Give back exactly the lines from the "You are a GUI" line to the final line of the records, and only those, minus any pictures.

■ **RECORDS FOR THE EXERCISE**:
= = = = = = =

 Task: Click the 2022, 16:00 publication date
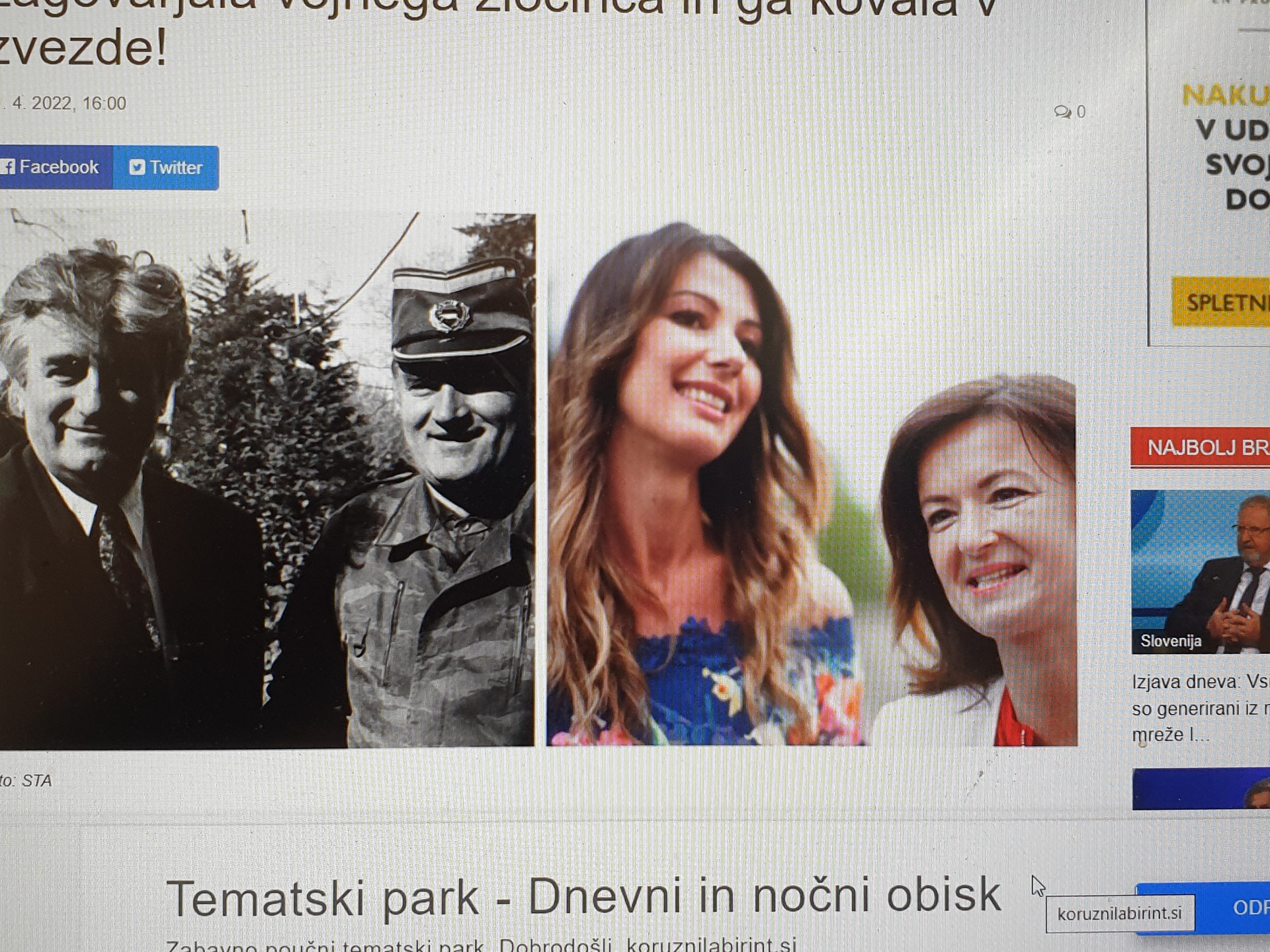tap(69, 104)
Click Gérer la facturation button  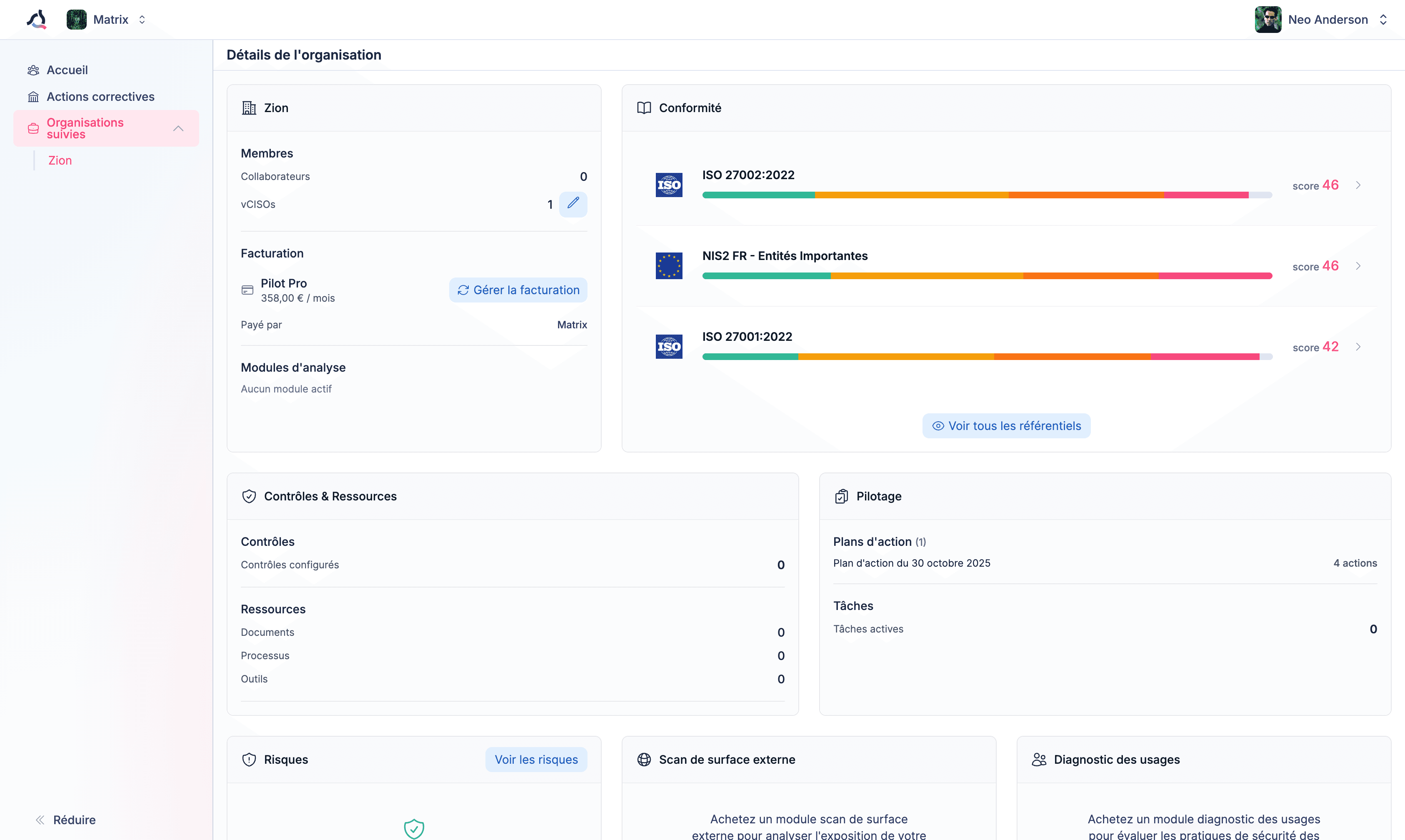tap(518, 290)
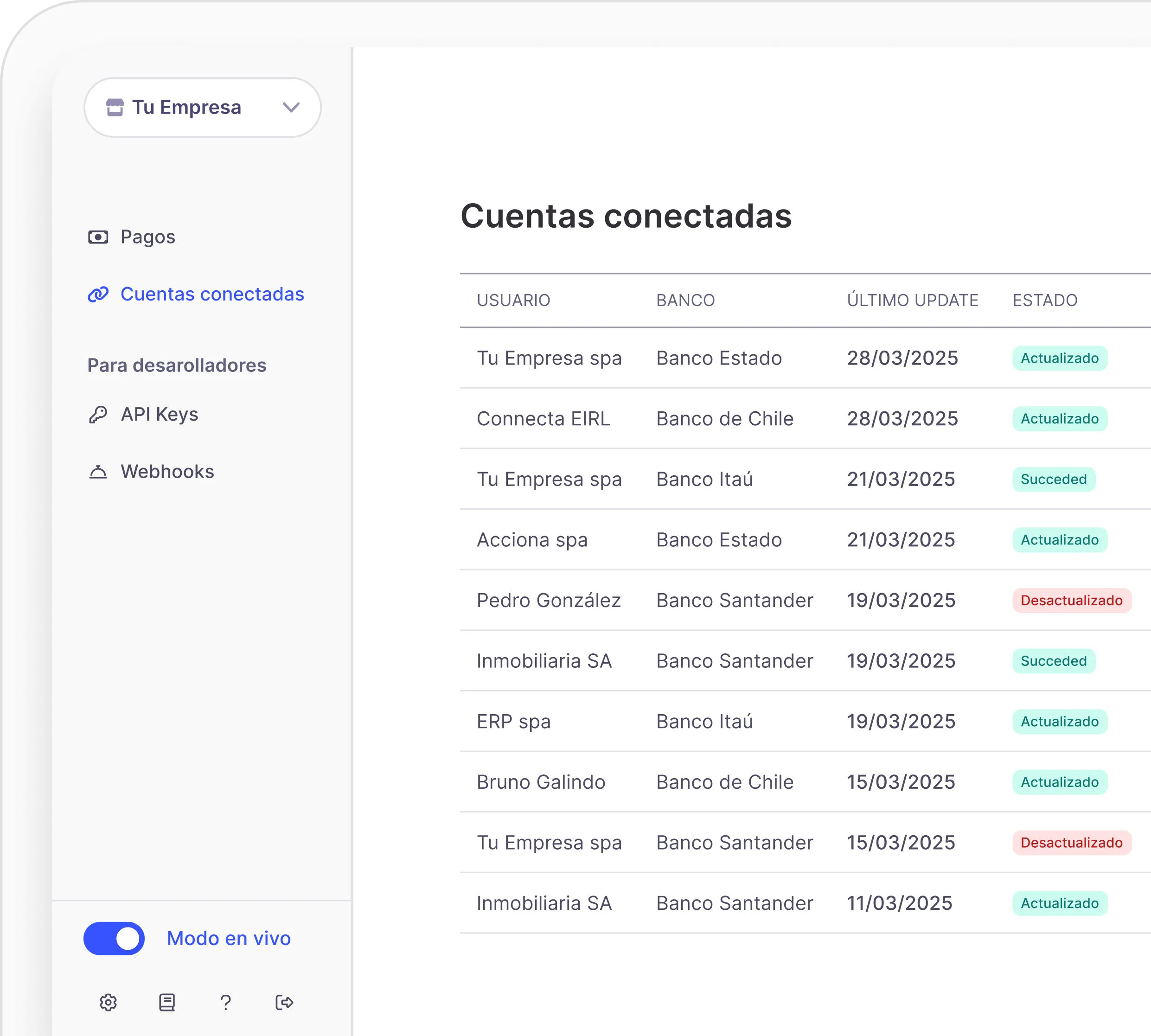Select the USUARIO column header
The height and width of the screenshot is (1036, 1151).
coord(514,300)
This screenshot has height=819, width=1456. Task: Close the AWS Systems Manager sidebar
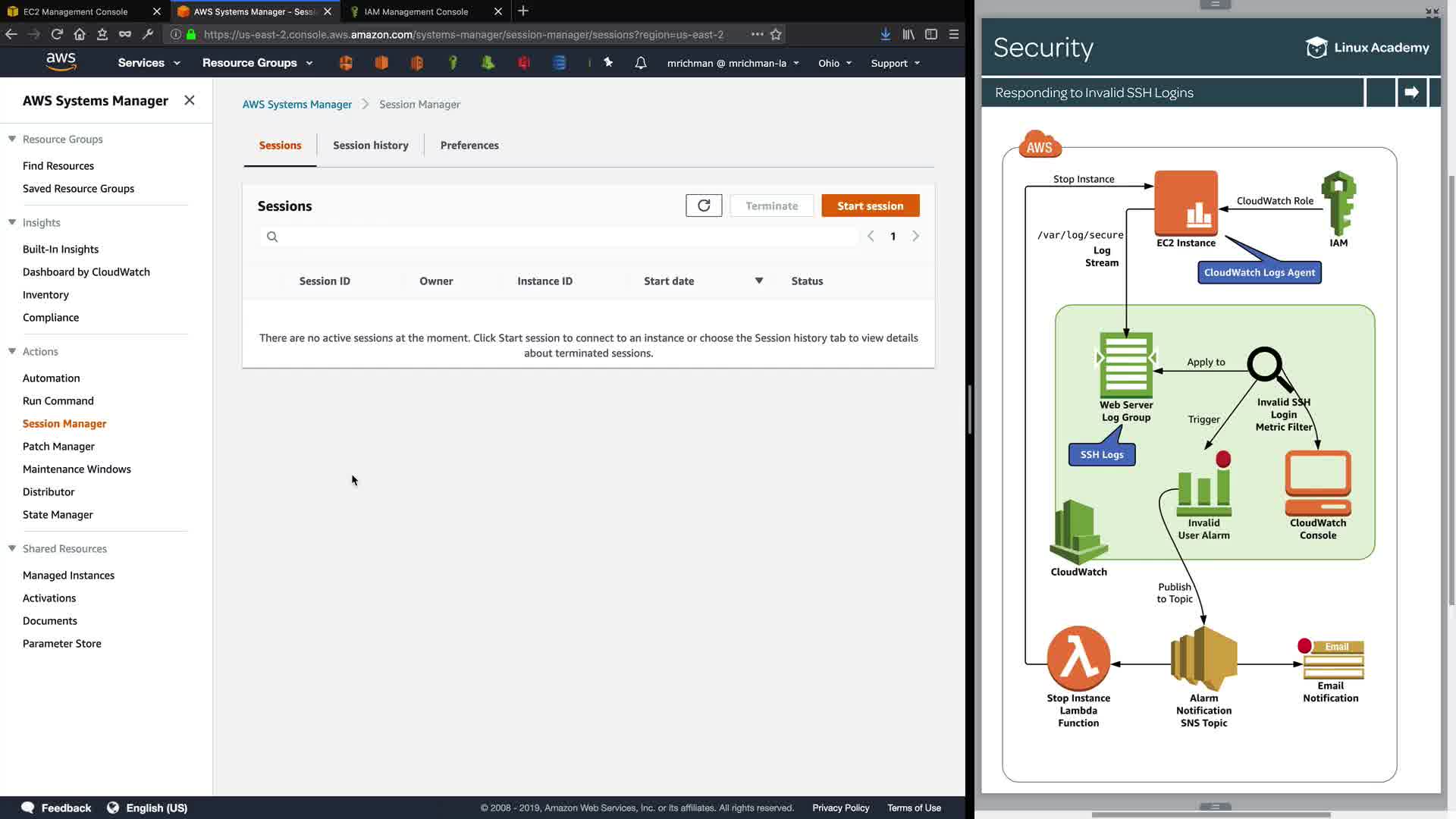[x=190, y=100]
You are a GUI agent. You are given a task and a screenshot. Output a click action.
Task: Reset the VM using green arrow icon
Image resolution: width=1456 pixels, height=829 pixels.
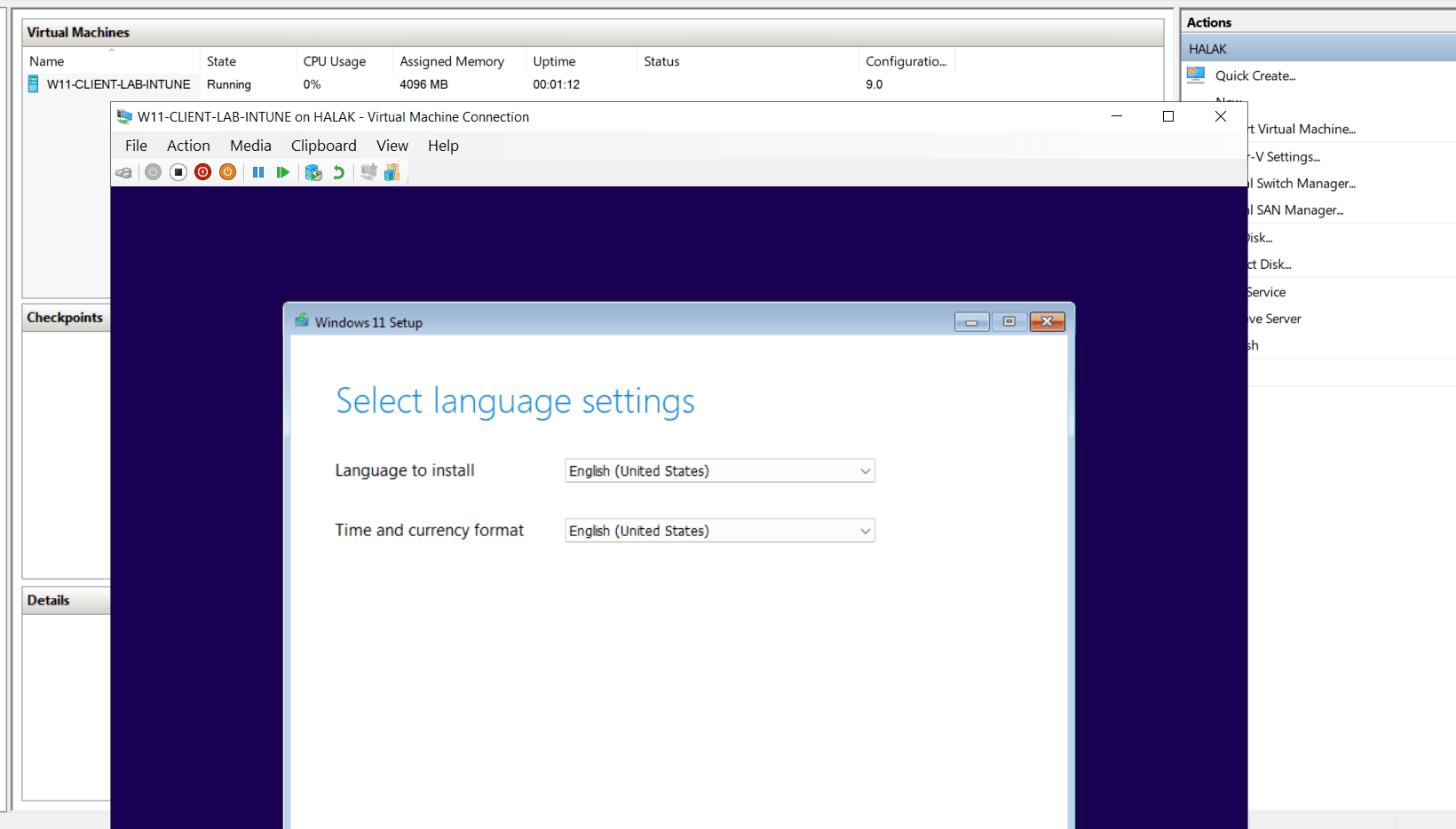click(x=283, y=172)
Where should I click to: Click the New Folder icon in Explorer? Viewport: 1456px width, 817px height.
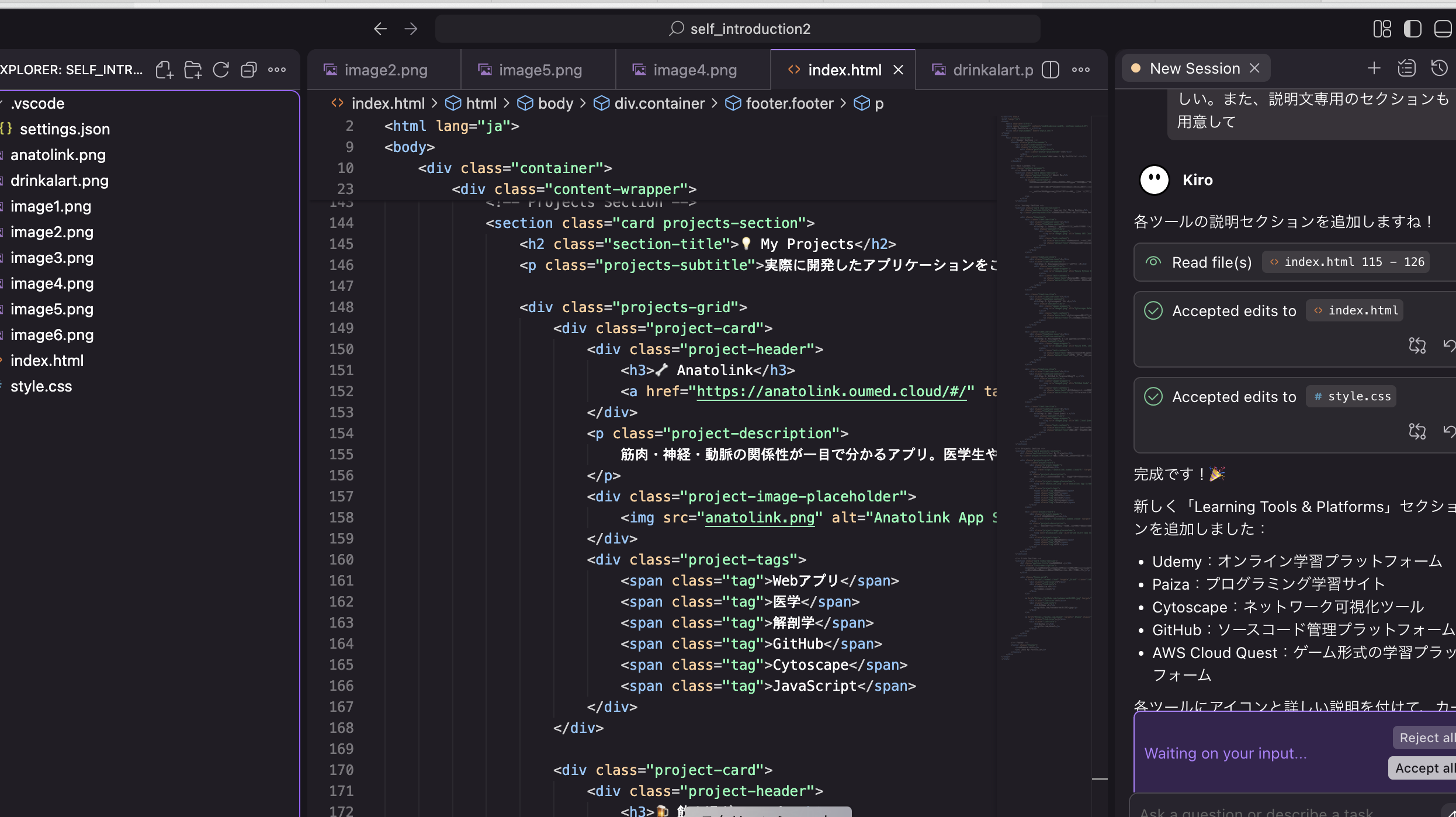point(192,70)
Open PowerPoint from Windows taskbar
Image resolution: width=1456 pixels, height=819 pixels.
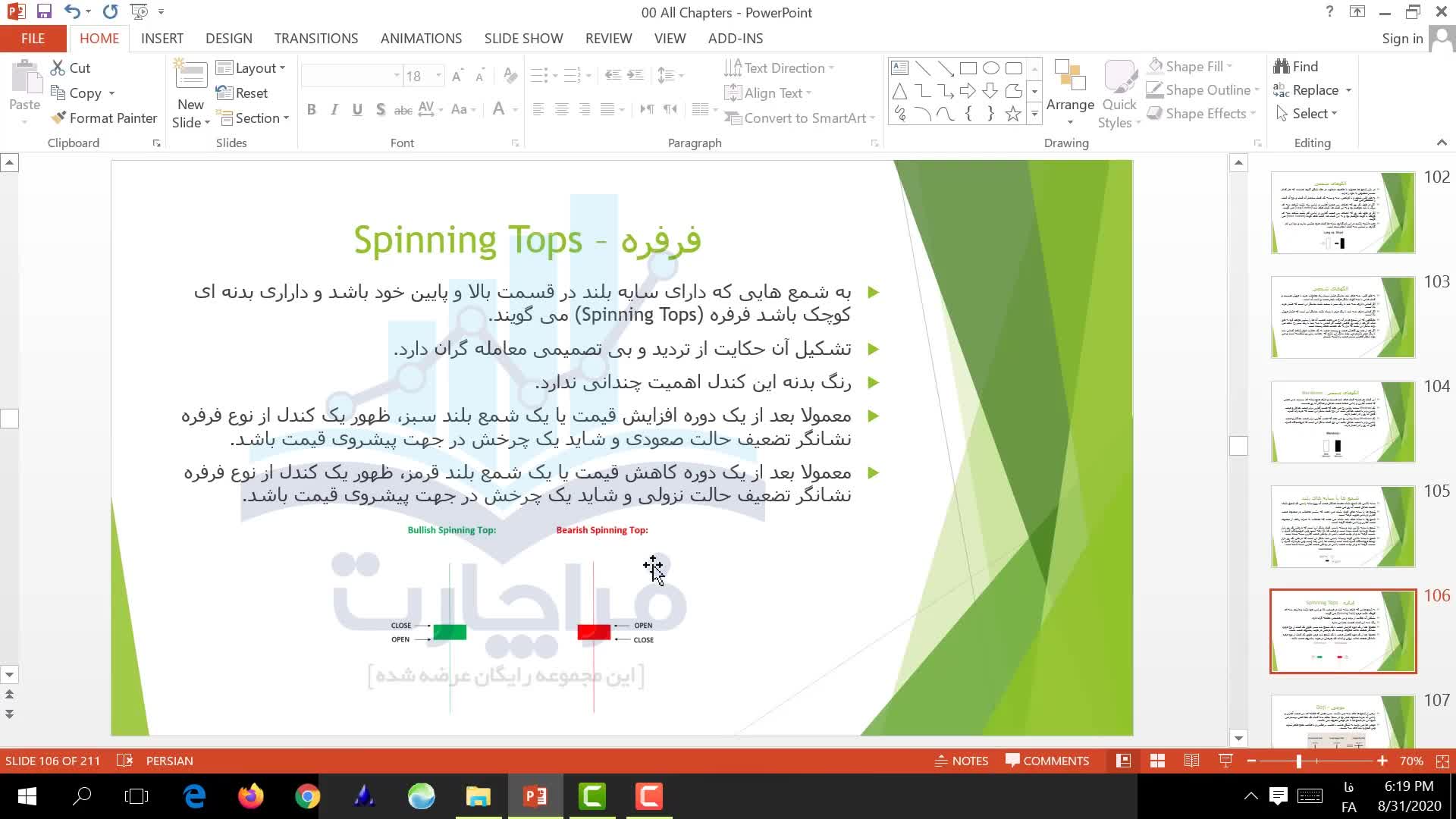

= = = = = = =

■ **FINISHED EXERCISE**:
You are a GUI agent. You are given a task and a screenshot. Output a click action.
Task: Reset the VM using green arrow icon
Image resolution: width=1456 pixels, height=829 pixels.
click(x=283, y=172)
Where should I click to: Click the New Folder icon in Explorer? Viewport: 1456px width, 817px height.
point(192,70)
Open PowerPoint from Windows taskbar
Image resolution: width=1456 pixels, height=819 pixels.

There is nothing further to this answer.